● What you need to do
Reproduce the lines from the line with "This screenshot has width=1344, height=979." up to and including the line with "click(420, 311)". Keep every request unchanged, but multiply each coordinate in the answers by 1.2 and round it to a whole number, with halves rounded up. Give these lines alone.

● Available records
··········
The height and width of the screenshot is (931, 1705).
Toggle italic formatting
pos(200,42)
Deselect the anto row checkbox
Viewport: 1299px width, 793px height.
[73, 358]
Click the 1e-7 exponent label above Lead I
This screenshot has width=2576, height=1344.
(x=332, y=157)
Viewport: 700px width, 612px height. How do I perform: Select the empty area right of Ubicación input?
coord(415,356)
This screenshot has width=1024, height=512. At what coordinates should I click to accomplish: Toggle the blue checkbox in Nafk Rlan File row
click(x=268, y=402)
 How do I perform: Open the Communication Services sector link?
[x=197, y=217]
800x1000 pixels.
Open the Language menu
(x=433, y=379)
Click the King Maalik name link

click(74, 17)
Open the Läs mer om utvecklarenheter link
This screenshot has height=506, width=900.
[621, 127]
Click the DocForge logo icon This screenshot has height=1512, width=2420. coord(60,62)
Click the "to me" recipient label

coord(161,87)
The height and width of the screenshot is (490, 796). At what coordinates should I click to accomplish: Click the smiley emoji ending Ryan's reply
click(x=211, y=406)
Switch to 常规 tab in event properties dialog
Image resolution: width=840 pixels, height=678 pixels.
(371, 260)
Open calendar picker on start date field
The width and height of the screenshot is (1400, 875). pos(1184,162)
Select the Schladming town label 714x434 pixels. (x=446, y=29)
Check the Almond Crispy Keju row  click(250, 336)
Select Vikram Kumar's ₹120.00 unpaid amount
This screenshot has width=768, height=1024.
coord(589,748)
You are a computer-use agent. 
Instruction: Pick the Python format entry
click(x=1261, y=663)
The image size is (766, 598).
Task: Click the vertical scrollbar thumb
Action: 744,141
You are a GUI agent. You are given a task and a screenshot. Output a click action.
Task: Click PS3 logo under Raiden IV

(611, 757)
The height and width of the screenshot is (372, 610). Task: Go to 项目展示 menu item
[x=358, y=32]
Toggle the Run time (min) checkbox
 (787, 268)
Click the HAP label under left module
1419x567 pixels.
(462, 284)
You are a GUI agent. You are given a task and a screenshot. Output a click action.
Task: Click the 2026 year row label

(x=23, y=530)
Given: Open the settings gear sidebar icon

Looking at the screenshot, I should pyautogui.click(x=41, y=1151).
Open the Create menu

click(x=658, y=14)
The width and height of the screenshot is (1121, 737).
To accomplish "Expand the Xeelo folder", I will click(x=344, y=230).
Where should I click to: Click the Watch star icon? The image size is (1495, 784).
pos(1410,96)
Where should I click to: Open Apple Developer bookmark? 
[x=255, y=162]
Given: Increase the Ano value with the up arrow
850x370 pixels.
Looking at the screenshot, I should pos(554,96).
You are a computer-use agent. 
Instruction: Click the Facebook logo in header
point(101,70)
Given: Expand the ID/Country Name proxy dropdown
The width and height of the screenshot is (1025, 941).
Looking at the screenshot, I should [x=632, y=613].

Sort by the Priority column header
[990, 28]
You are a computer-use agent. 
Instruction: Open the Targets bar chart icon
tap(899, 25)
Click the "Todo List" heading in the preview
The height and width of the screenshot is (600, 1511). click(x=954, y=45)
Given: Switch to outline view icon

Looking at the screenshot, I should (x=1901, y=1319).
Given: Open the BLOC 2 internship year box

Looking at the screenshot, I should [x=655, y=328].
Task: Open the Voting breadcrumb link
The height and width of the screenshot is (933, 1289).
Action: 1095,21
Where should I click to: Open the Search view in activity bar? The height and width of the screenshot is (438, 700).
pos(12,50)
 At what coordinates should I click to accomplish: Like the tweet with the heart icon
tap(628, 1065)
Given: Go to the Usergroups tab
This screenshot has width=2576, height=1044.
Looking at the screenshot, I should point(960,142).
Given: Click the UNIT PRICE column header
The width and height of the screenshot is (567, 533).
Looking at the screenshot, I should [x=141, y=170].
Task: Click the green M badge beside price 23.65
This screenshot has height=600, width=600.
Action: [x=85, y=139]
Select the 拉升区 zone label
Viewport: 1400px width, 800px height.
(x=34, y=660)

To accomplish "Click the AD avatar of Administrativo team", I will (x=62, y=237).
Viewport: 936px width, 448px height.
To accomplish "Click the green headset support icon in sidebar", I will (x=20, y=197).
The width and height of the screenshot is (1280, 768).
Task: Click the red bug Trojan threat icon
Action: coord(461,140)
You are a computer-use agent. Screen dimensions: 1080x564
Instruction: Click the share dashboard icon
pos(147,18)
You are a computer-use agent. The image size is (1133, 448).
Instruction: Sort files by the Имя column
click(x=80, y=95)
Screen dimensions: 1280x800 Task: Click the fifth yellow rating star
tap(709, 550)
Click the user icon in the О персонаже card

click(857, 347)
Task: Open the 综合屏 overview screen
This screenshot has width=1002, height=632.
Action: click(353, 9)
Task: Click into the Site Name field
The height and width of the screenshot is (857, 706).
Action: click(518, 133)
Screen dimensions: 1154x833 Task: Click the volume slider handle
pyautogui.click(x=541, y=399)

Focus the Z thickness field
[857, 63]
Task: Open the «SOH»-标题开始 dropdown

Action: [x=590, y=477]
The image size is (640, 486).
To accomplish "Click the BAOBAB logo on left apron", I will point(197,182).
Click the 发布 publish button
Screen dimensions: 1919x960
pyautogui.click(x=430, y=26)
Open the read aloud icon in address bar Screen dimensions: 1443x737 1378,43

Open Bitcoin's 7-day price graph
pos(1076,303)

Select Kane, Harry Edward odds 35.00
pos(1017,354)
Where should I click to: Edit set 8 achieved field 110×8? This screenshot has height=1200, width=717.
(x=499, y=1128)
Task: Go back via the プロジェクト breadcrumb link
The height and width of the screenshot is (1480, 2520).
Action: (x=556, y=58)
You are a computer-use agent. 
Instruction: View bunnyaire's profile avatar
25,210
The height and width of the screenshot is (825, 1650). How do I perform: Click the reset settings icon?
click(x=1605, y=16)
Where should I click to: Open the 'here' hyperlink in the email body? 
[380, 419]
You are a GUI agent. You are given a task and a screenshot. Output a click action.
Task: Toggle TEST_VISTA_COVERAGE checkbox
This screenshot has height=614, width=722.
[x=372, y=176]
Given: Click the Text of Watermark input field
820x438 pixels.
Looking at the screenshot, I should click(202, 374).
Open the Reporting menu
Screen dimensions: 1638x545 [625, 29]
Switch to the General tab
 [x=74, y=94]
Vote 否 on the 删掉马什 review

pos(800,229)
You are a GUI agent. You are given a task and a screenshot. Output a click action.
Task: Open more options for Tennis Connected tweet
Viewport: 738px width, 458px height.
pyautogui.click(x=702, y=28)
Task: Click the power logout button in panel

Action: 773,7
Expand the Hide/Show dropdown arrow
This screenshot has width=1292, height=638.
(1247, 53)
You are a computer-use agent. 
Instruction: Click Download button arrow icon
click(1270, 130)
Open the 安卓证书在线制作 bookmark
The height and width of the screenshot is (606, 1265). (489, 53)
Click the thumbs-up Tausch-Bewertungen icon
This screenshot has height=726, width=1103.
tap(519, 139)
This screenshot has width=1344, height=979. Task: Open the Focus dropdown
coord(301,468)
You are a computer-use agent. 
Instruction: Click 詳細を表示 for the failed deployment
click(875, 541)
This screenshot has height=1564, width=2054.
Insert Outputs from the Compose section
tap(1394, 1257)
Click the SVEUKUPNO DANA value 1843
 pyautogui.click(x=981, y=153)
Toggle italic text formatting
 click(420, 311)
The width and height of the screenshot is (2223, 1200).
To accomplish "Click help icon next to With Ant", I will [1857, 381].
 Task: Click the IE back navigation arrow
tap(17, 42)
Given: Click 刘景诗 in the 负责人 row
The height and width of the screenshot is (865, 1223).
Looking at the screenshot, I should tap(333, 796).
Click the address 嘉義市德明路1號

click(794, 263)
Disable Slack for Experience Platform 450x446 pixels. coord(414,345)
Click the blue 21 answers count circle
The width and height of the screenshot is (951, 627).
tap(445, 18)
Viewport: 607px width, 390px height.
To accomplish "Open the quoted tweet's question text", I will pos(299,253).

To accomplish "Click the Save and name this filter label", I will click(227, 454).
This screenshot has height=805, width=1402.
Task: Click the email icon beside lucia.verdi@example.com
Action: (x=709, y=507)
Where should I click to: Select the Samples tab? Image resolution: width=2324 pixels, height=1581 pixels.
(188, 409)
··········
● Answer
This screenshot has width=1344, height=979. Task: Open the Focus dropdown
coord(361,562)
You are a computer-use agent. 
Instruction: Click 詳細を表示 for the failed deployment
click(1050, 649)
This screenshot has height=1564, width=2054.
Insert Outputs from the Compose section
tap(1673, 1508)
Click the SVEUKUPNO DANA value 1843
 pyautogui.click(x=1177, y=184)
Toggle italic text formatting
 click(504, 373)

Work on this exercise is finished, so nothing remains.